#### Texte à lire
Il y a tout juste 70 ans, le garde René COULON, était abattu lors d’une mission d’évacuation sanitaire à proximité du village de Van Dinh. René COULON avait 29 ans lorsqu’au mépris du danger son Hiller 360 fut pris sous le feu du Vietminh et s’écrasa sous les yeux des militaires du poste de Nga Ba Tha au Tonkin. René Coulon était affecté depuis le 17 avril au GFHATI*
* Groupement des Formations d’hélicoptères de l’Armée de Terre en Indochine.
Les insignes du GFHATI et de l’ELA 53.
Breveté pilote hélico n° 28, le l5 avril 54 avec 130 heures de vol, le Garde René Coulon est arrivé en Indochine dès le l7 avril. Affecté au GFHATI, il est « prêté ›› (avec Machu pilote, Morin et Filippi, mécanos) à l’ELA 53 basée à Gia Lan au Tonkin. En 6 semaines, dans les collines calcaires du nord de l’lndochine, recouvertes par une jungle épaisse, parfois déchirées par quelques terrasses aménagées en rizières, René Coulon effectue en solo plus de 50 Evasan en 60 heures de vol. Dont notamment celle du 31 mai 54, au poste de Chu-Noi où son Hiller 360 fut touché par les tirs ennemis sans que cela ne perturbe son sang-froid, ni l’exécution de sa mission qui était d’évacuer 2 blessés du poste encerclé par les viets. Pour cet exploit on lui remettra la croix de guerre des TOE avec étoile de bronze.
Nous sommes le 14 juillet 54, le poste de Nga Ba Tha situé en zone viet a été harcelé toute la nuit. Comme d’habitude, avec le jour, les petits hommes en noirs se sont retirés, Ils se noient dans la population – terrorisée ou complice ? – du village voisin de 2 km environ et qui est réputé comme «appartenant » aux rebelles. Là, ils vaquent maintenant aux travaux des champs dans les rizières comme de paisibles paysans. Bien malin celui qui pourra faire la différence…
Au poste, il y a eu de la casse. Deux gars sont salement amochés. Et le sergent demande au GATAC une évacuation sanitaire par hélico. La demande est analysée puis retransmise pour exécution à l’ELA 53 où René Coulon est pilote d’alerte. Il décolle de la base de Bag-Thaï à 14 heures, seul aux commandes de son Hiller 360, immatriculé F -SCMX.
,, Moins de 3 mois après son arrivée, un mois après que Pierre Mendes France a annoncé son intention d’en finir avec le problème indochinois, moins d’un mois avant le cessez-le-feu, René Coulon, 29 ans, était déjà un héros et entrait dans la légende ,,
On lui a donné les coordonnées du point de rendez-vous. C’est à une petite demi-heure de vol dans une zone de rizières, à proximité du village de Van Dinh distant de 2 km environ du poste. Cap au sud-est, il rejoint la zone, repère le village, le survole et à partir de là, cherche le point de rendez-vous. Que se passe-t-il alors ? On est réduit aux supputations. Il est vraisemblable qu’un rebelle a trouvé l’occasion trop belle pour faire un carton… La croix rouge ? Un détail dont les viets ne se sont jamais encombrés ! À moins de 2 km à l’est de la position, les supplétifs du poste assistent impuissants à la scène. Ils voient l’hélico « se mettre brutalement en descente avec des oscillations latérales ». Le pilote a-t-il été touché par un sniper viet et a-t-il perdu le contrôle de son engin ? Ou bien est-ce l’hélicoptere qui a fait les frais des tirs ennemis ? On ne le saura jamais.
########
→ **Travail à faire**: Reproduisez tel quel le passage du récit sur le garde René Coulon qui s'ouvre sur les mots contenant "Nous sommes le" et se clôt sur "immatriculé F -SCMX.".
#### Documents fournis
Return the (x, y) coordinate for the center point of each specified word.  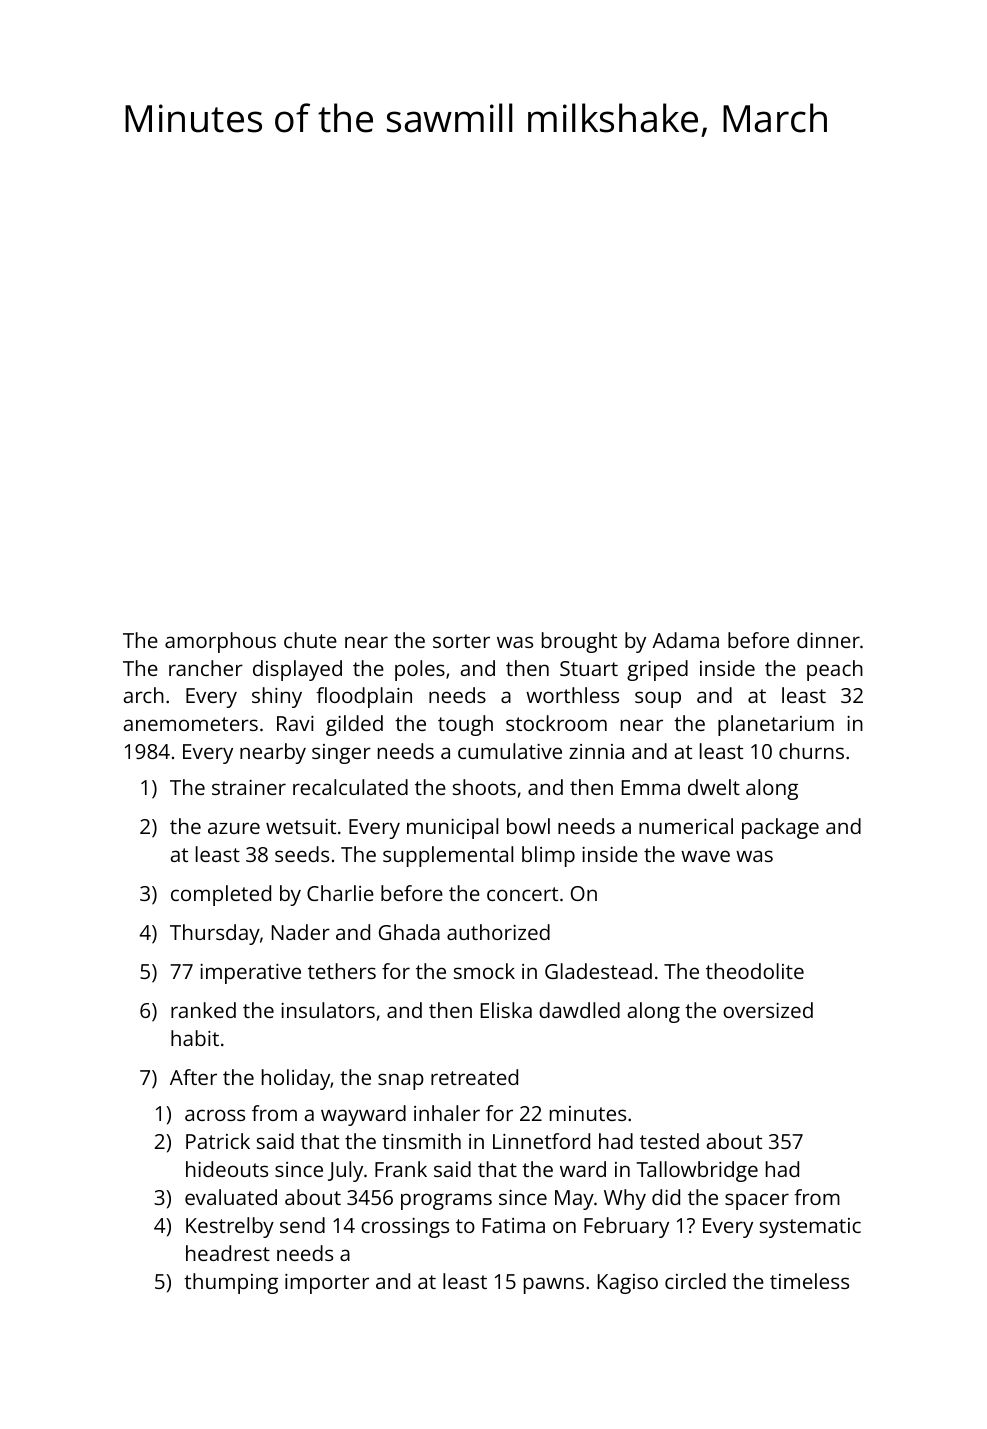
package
########
→ **Réponse au problème**:
Nous sommes le 14 juillet 54, le poste de Nga Ba Tha situé en zone viet a été harcelé toute la nuit. Comme d’habitude, avec le jour, les petits hommes en noirs se sont retirés, Ils se noient dans la population – terrorisée ou complice ? – du village voisin de 2 km environ et qui est réputé comme «appartenant » aux rebelles. Là, ils vaquent maintenant aux travaux des champs dans les rizières comme de paisibles paysans. Bien malin celui qui pourra faire la différence…
Au poste, il y a eu de la casse. Deux gars sont salement amochés. Et le sergent demande au GATAC une évacuation sanitaire par hélico. La demande est analysée puis retransmise pour exécution à l’ELA 53 où René Coulon est pilote d’alerte. Il décolle de la base de Bag-Thaï à 14 heures, seul aux commandes de son Hiller 360, immatriculé F -SCMX.